*WHAT THE TASK ASKS*
Quote the items verbatim from the line containing "Viewport: 493px width, 253px" through the line containing "coord(221,506)", inclusive, omitting the pictures.

★ ★ ★ ★ ★ ★ ★

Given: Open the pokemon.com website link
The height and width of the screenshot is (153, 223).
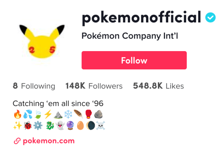Looking at the screenshot, I should pyautogui.click(x=48, y=141).
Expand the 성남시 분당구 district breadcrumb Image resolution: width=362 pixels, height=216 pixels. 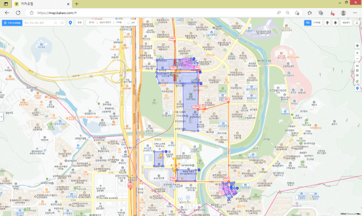point(105,23)
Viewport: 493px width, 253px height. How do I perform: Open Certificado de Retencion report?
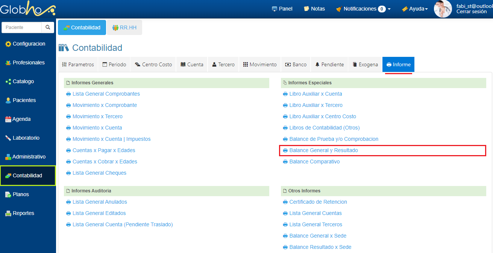pos(318,202)
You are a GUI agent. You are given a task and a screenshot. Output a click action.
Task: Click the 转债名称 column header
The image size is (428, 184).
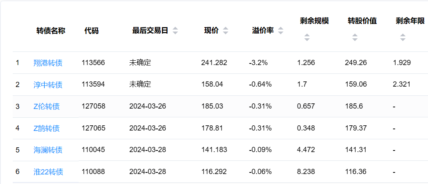[51, 31]
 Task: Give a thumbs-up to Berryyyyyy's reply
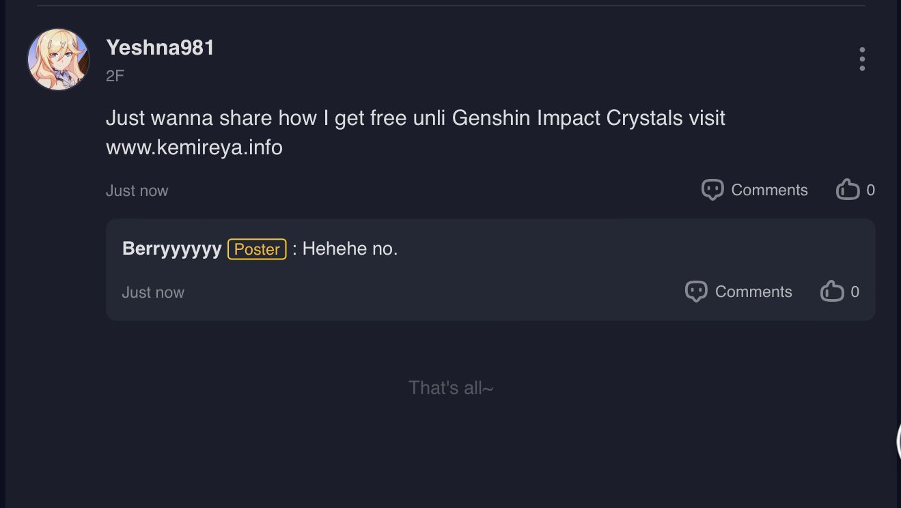[832, 291]
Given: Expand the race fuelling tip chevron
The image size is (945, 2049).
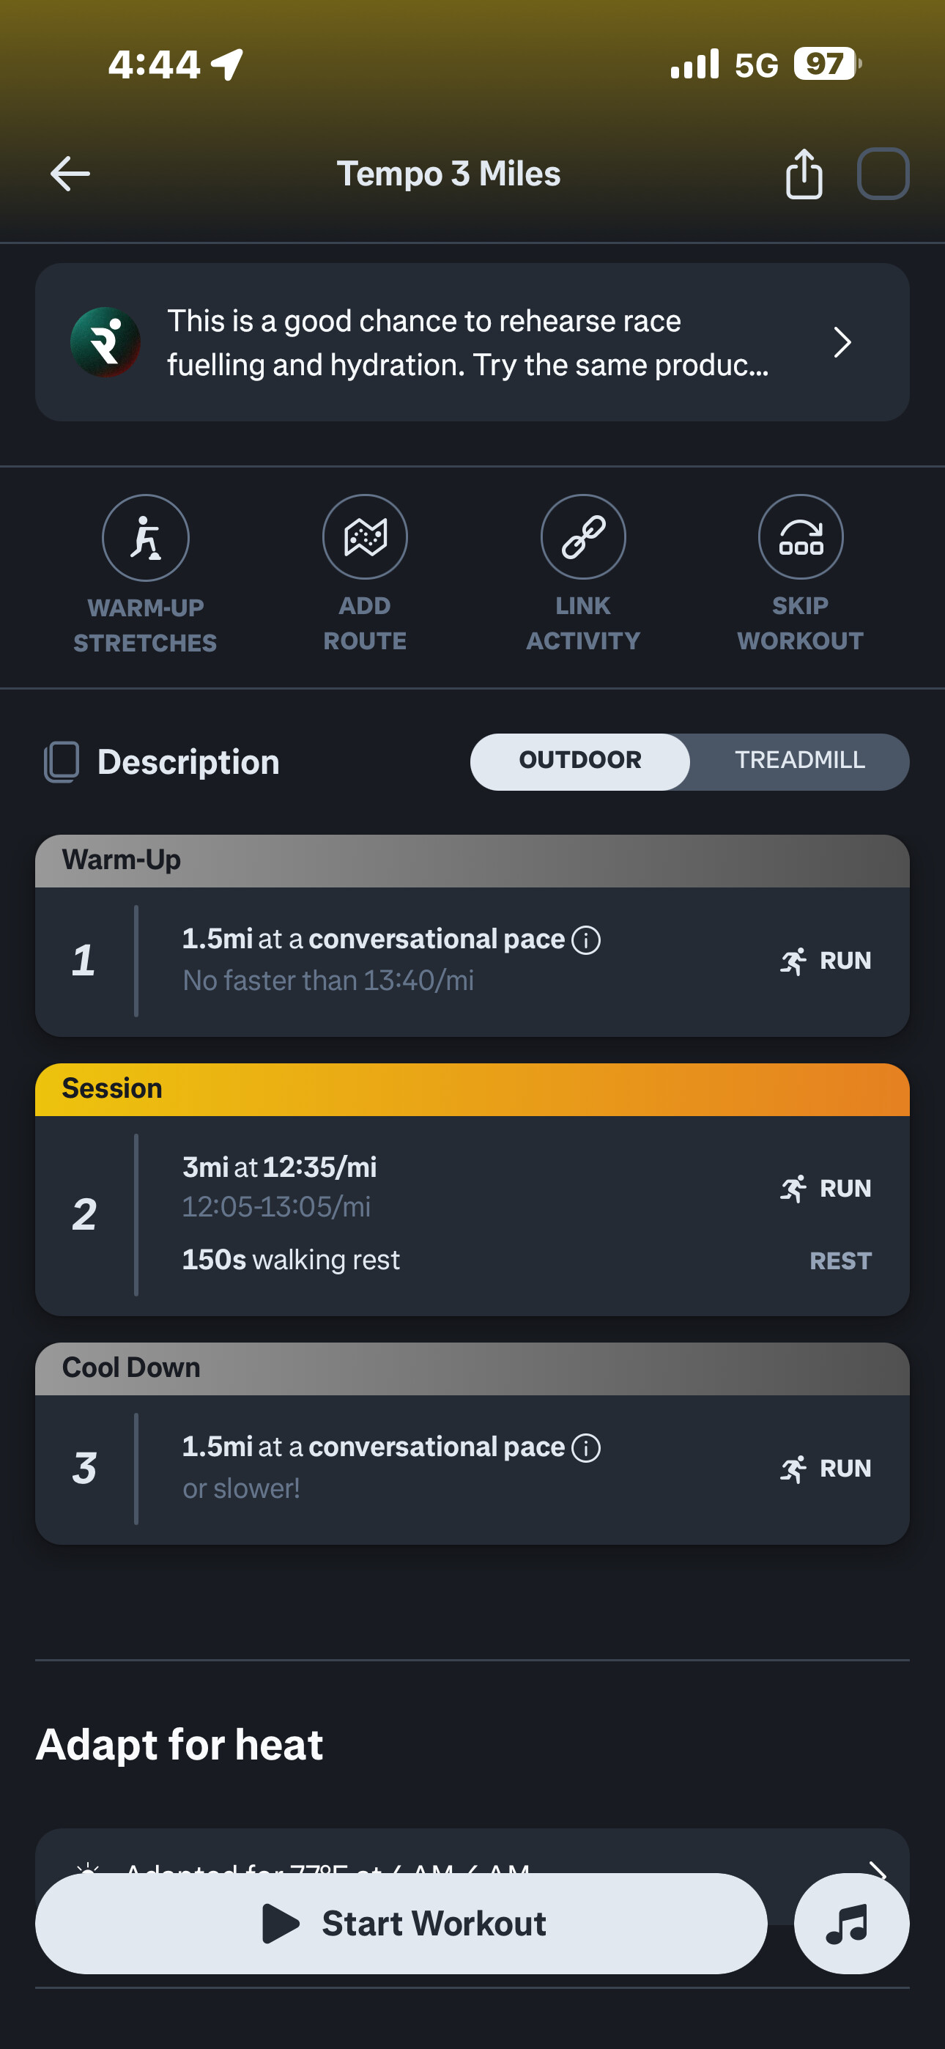Looking at the screenshot, I should click(842, 343).
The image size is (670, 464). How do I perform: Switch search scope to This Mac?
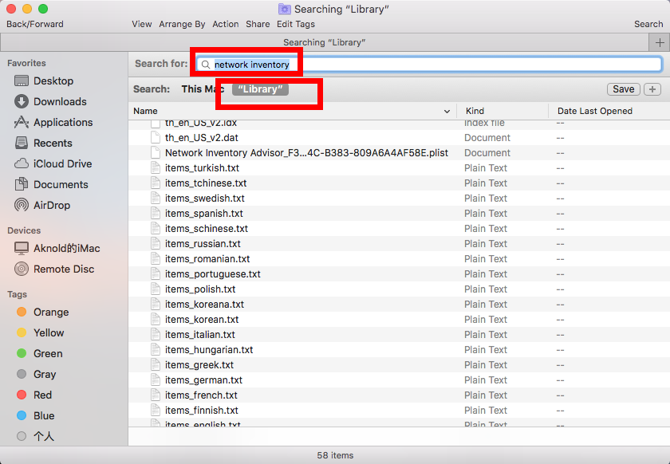pyautogui.click(x=202, y=89)
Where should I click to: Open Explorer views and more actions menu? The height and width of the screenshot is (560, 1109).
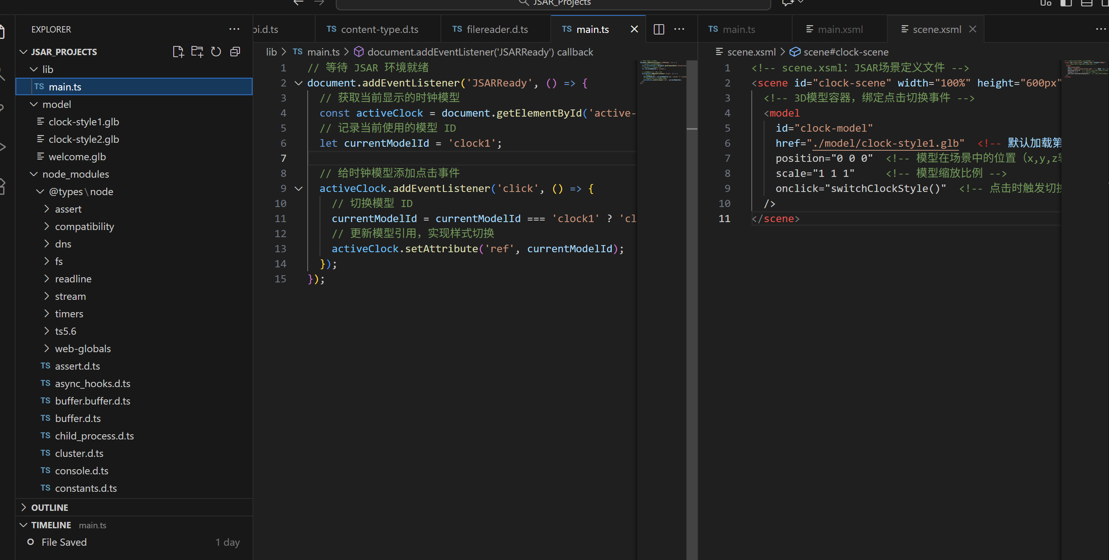(234, 29)
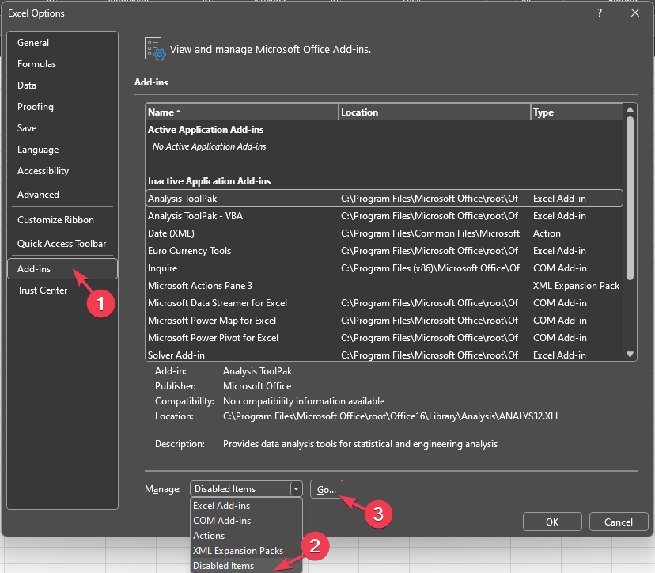Pick Excel Add-ins from Manage list

coord(221,506)
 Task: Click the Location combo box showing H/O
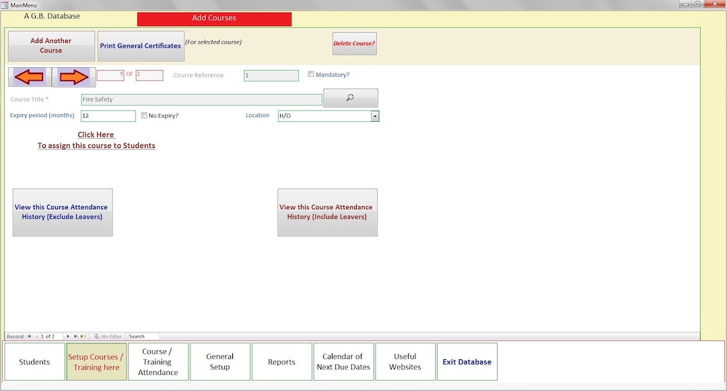[x=323, y=115]
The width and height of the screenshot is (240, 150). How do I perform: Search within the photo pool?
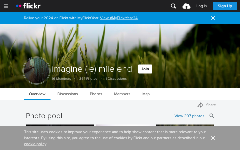click(212, 116)
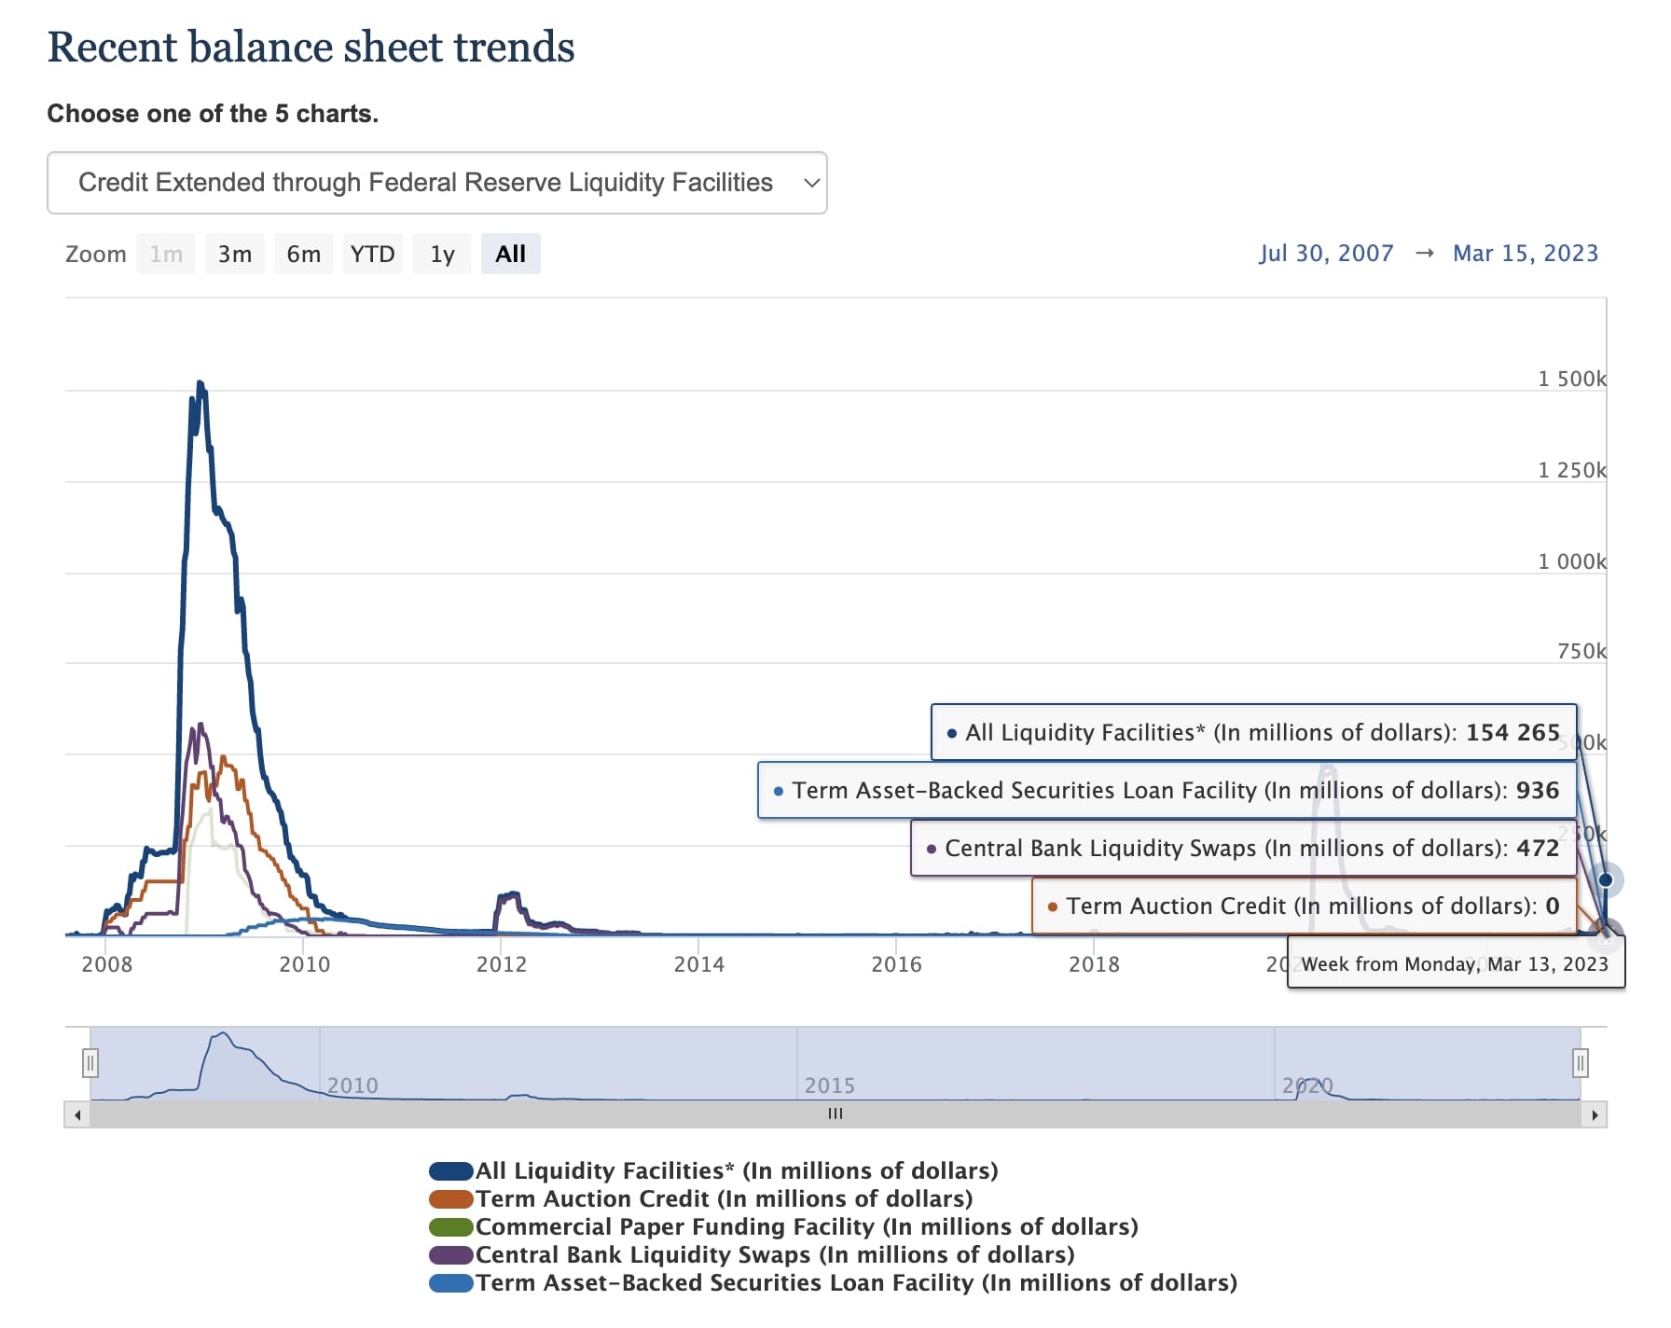1671x1328 pixels.
Task: Click the scrollbar center grip
Action: pyautogui.click(x=836, y=1114)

★ ★ ★ ★ ★ ★ ★

*SOLUTION FOR THIS TASK*
Viewport: 493px width, 253px height. How do I perform: Open Certificado de Retencion report?
pos(318,202)
You are a GUI agent. You are given a task and a screenshot. Output a click action.
Task: Click the 转债名称 column header
The image size is (428, 184).
[51, 31]
 Task: Give a thumbs-up to Berryyyyyy's reply
[832, 291]
Given: Expand the race fuelling tip chevron
The image size is (945, 2049).
Looking at the screenshot, I should click(842, 343).
The image size is (670, 464). How do I perform: Switch search scope to This Mac?
pyautogui.click(x=202, y=89)
Where should I click to: Open Explorer views and more actions menu? The height and width of the screenshot is (560, 1109).
(234, 29)
Pick Excel Add-ins from Manage list

coord(221,506)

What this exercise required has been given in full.